穆流苏陡的睁开了眼睛,眸子中闪过浓浓的嘲讽,压低声音恶狠狠的说道,“我今日总算明白了什么叫做树不要脸,必死无疑,人不要脸,天下无敌了。太子殿下无耻的程度真是让人叹为观止,也让人恶心得想吐。”
没见过这么不要脸这么无耻的男人,竟然比那些爱嚼舌根的市井泼妇还要无耻,这样的人也配成为玄月国的太子,也配成为玄月国的皇帝?
只怕皇位真的被这样无耻之极的男人握在手心里不到十年,几百年的江山社稷将会毁于一旦。
北堂玄奕眼睛带着毁灭般的疯狂,冷冷的笑了起来,压低声音恶毒的说道,“你既然都敢爬上父皇的床了,本殿为什么不敢说?你无耻至极就可以,别人说就不行吗?”

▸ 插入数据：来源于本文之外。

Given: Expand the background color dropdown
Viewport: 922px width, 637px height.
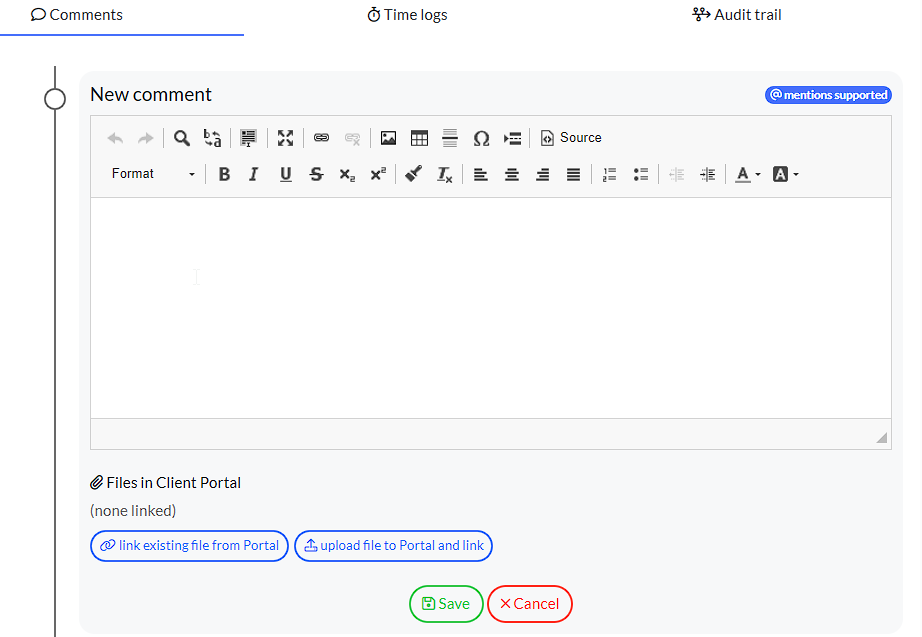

他恨不得将穆流苏碎尸万段,挫骨扬灰,才能解他的心头之恨。低贱到尘埃里的女人,竟然还有脸装出神圣不可侵犯的清高模样,比恶心这个女人才是最恶心的。
“二皇弟,睁大眼睛看清楚你所爱的这个女人,其实是个人尽可夫的淫娃荡妇,别被她那清纯的外表给欺骗了,否则受到伤害的一定会是你。”
北堂玄奕语重心长的在北堂德润的耳边低低的说着,一副痛心疾首的模样。
北堂德润的脸色却是越来越难看,一向温润的琥珀色眸子里也浮起了几分怒火,直勾勾的瞪着北堂玄奕,沉声说道,“太子殿下,请你尊重我的妻子。她绝对不会是那样的人,这样的话我不希望再从皇兄的嘴里说出来。你是尊贵的太子殿下,怎么能说出这种毫无根据的话来?我的妻子究竟是个怎样的人,我心里很清楚,她清贵,优雅,美丽,纯洁,结对不会是太子殿下口中所说的那样。这样的话若是再从太子皇兄的嘴里说出来,臣弟就算拼尽了一条命也要维护我的妻子。”

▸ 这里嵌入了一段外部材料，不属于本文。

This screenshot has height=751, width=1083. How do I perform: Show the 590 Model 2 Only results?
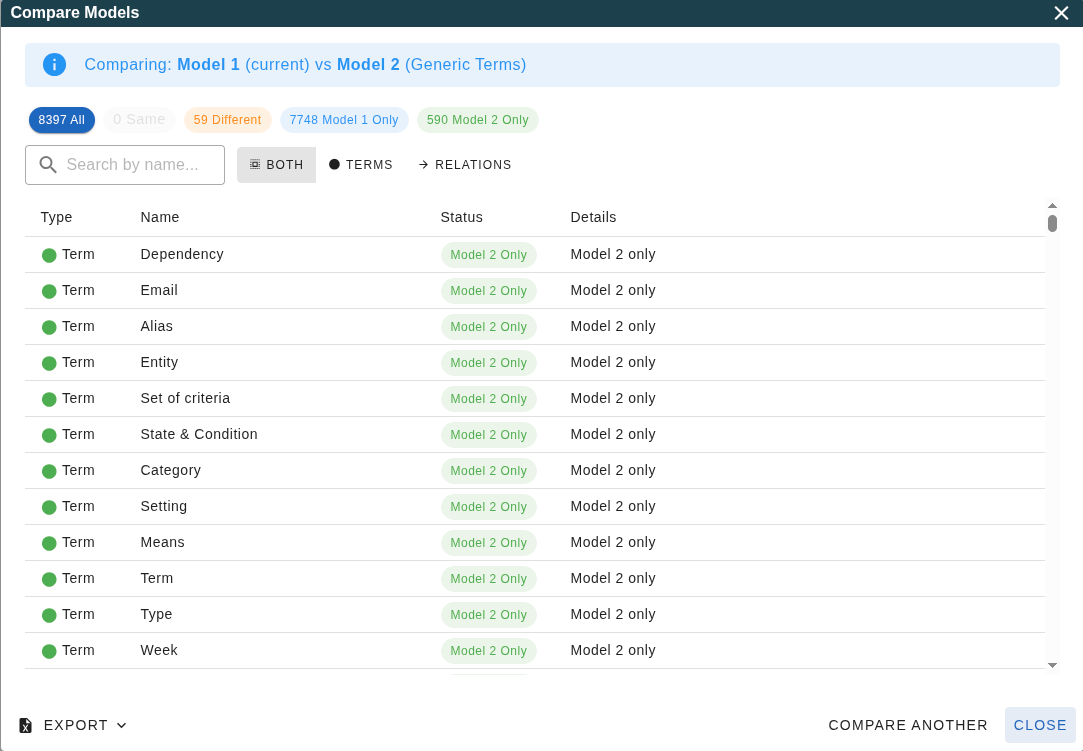(477, 120)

那神圣不可侵犯的气势,那全然相信的语气让北堂玄奕气得浑身发抖,握紧了拳头,差点被怒火憋得内伤了。
“你就那么相信她?她绝度不是表面上要她表现出来的那样,她早就和父皇苟合了,什么纯洁无暇,什么清贵优雅,我呸!”
“太子皇兄,请你自重。”
北堂德润是真的火了,腾的站起来,眼神尖锐,像炸了毛的刺猬一样,咬牙彻齿的说道,“我比你清楚流苏是怎样的人,我爱她,且不说你所说的那些事情都是假的,就算是真的我一样爱她,她是我最爱的妻子,我容不得任何人诋毁她,你再说一句,臣弟宁愿豁出去一条命也要维护我妻子的名声。你这样诋毁我妻子倒地想要做什么,有意思吗?若是我明日也和你说太子侧妃生性淫荡,水性杨花,和别人上床了,你心里又是怎样的想法?我敬你是太子皇兄,但是也请你尊敬我和我的妻子,否则我真的不知道我会做出怎样的事情来,。”

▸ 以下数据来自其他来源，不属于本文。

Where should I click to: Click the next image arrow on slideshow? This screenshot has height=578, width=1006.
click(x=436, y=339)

那眼睛里跳跃的熊熊怒火显示着他绝对不是在说笑,北堂玄奕恨得怒火朝天,磨着牙恨声说道,“你们两个疯子!”
几人压低声音的唇枪舌战并没有被其他人知道。
穆流苏嘲弄的看着北堂玄奕,再也不掩饰自己对他的厌恶,微微竖起了中指。
北堂玄奕气呼呼的走远了,穆流苏握住北堂德润的手,真诚的说道,“润,谢谢你愿意相信我。”
她知道在这个朝代女人的名声意味着什么,可是北堂德润却选择毫无保留的相信她,真的让她很感动,甚至有了一种想要落泪的冲动。
北堂德润眸子里有着缱绻的深情,轻笑着摩挲着她光滑如玉的手指,“不管在别人眼里你是怎么样的,可是在我眼里你永远都是最美好,最圣洁无暇的。你是我心中最美好的存在,是我生命中最重要的人,不管别人说什么,只要我知道你是好的,别人的看法一点都不重要。我相信我深爱的女人绝对不会做出那种不耻的事情来的。”
坐在离他们不远处的北堂玄奕眼睛几乎要喷出火来,今天到底中了什么邪,婉妃也是,北堂德润也是,竟然没有人相信他的话肯为难穆流苏。
明明这个女人真的和父皇上床了,母后说的时候他还不相信,可是现在今天在御书房的眼线明明亲眼看到穆流苏和父皇紧闭着房门单独相处了那么长时间,还听到父皇暧昧的调情声,难道一切都是假的不成,这怎么可能呢?
穆流苏这个女人没想到手段竟然这么高明,竟然将北堂德润和婉妃都哄得团团转,他真是太小看她了。
只是这样的事情她隐瞒得再好也没有用,他一定要亲手撕开她虚伪的面具,让所有人能够看得到她淫荡至极,肮脏至极的假面。
北堂玄奕的瞳孔微微眯起,有危险的光芒闪过,看着有宫女捧着茶壶给穆流苏和北堂德润倒茶,恨意从心底蹭蹭的冒起来,飞快的抠下桌子边缘的一块木屑,指尖忽然发力,直直的打在那倒茶的宫女的膝盖上。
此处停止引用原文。